# Your task:
Can you write the next part of the text on the history of L'Ancresse Common, starting after its last line?

# Text:

Shooting ranges were established on the common in a number of locations, including an artillery range firing from close to the Vale Mill onto the common and into L’Ancresse bay.

====Golf====
Founded in 1890, the first Golf Club brought together a number of people interested in wielding gnarled sticks to try to send balls into holes cut in the grass.

This caused several cases of litigation between 1895 and 1908 as the laws of the common forbade the cutting of grass, or the removal of turf or sand. The law was changed in 1908. A clubhouse was built in 1892. The two golf clubs, Royal Guernsey Golf Club and L’Ancresse Golf Club, pay rent, agreed in 2016 at £50,000 p.a. for the use of the land, which comprises around half of the common.

===20th century===
Around 1931 a proposal was put forward for the construction of an aerodrome on L’Ancresse, with three 720–850 yard runways. It was not taken up. A new golf club house was built in 1938.

The Occupation of Guernsey by German forces in 1940 saw five years of changes at L’Ancresse as it was a likely landing area. The Germans established numerous fortifications including:
- Anti-tank walls at Ladies Bay, Pembroke and L’Ancresse bay.

# Information shown:
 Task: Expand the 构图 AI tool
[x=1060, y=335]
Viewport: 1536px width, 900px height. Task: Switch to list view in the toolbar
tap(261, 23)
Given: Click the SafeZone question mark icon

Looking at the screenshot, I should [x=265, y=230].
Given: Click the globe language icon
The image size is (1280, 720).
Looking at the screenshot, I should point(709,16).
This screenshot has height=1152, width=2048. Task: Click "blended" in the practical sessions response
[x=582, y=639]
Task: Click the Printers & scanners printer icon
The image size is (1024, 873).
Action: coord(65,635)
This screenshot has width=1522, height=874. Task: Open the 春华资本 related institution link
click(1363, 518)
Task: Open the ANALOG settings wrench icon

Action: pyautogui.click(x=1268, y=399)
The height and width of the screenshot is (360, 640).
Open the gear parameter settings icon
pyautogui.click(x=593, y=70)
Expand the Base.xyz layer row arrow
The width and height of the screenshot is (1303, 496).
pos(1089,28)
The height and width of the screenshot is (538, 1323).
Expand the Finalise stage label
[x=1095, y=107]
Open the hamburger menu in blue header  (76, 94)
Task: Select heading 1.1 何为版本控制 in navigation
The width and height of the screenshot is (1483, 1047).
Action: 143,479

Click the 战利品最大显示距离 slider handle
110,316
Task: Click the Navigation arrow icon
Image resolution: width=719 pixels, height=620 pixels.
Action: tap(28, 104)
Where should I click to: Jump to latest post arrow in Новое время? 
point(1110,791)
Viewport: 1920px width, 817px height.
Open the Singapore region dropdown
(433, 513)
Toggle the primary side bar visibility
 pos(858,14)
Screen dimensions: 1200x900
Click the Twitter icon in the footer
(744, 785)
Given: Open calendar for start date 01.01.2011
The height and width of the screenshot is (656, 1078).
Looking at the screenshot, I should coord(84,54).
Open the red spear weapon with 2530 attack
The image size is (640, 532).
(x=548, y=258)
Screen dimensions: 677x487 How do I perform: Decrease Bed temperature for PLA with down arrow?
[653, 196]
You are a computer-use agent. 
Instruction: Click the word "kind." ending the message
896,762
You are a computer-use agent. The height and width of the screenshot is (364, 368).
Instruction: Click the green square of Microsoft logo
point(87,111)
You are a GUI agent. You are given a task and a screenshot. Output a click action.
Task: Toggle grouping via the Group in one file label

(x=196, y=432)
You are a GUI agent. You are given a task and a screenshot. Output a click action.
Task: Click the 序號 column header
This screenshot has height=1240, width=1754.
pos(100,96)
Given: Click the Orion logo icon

# Task output:
- Anti-aircraft battery containing six L401 bunkers for 8.8 cm guns with an L403 fire control bunker and an L405 radar bunker.
- Anti-aircraft battery in two Fl242 emplacements in Marine Stp Großhügel (Marine strongpoint) and a radar emplacement.
- Jägerstand casemates containing 10.5 cm French guns.
- Anti-tank 676 casemates for 4.7 cm Festungspak 36 (t) guns such as in Wn Dohlenturm on the eastern end of L’Ancresse bay.
- Trenches and machine gun positions.
- Naval range-finding tower (Marine Peilstand 1) (now buried in quarry)
- Personnel bunkers

For the millennium, a 20 ft stone, found in the bay, was erected as a menhir on a hill in 1999 and unveiled by Queen Elizabeth II. The stone and Her Majesty appear on a postage stamp to commemorate the Golden Jubilee of Elizabeth II.

==Usage==

===Sport===
Sports undertaken at L’Ancresse include:

- Golf
- Parkrun
- Walking

- Football
- Horse riding and racing
- Shooting

- Cycling
- Beach sports
- Swimming

===Facilities===
Beach cafés and toilet facilities are available at L’Ancresse, together with 16 car parks.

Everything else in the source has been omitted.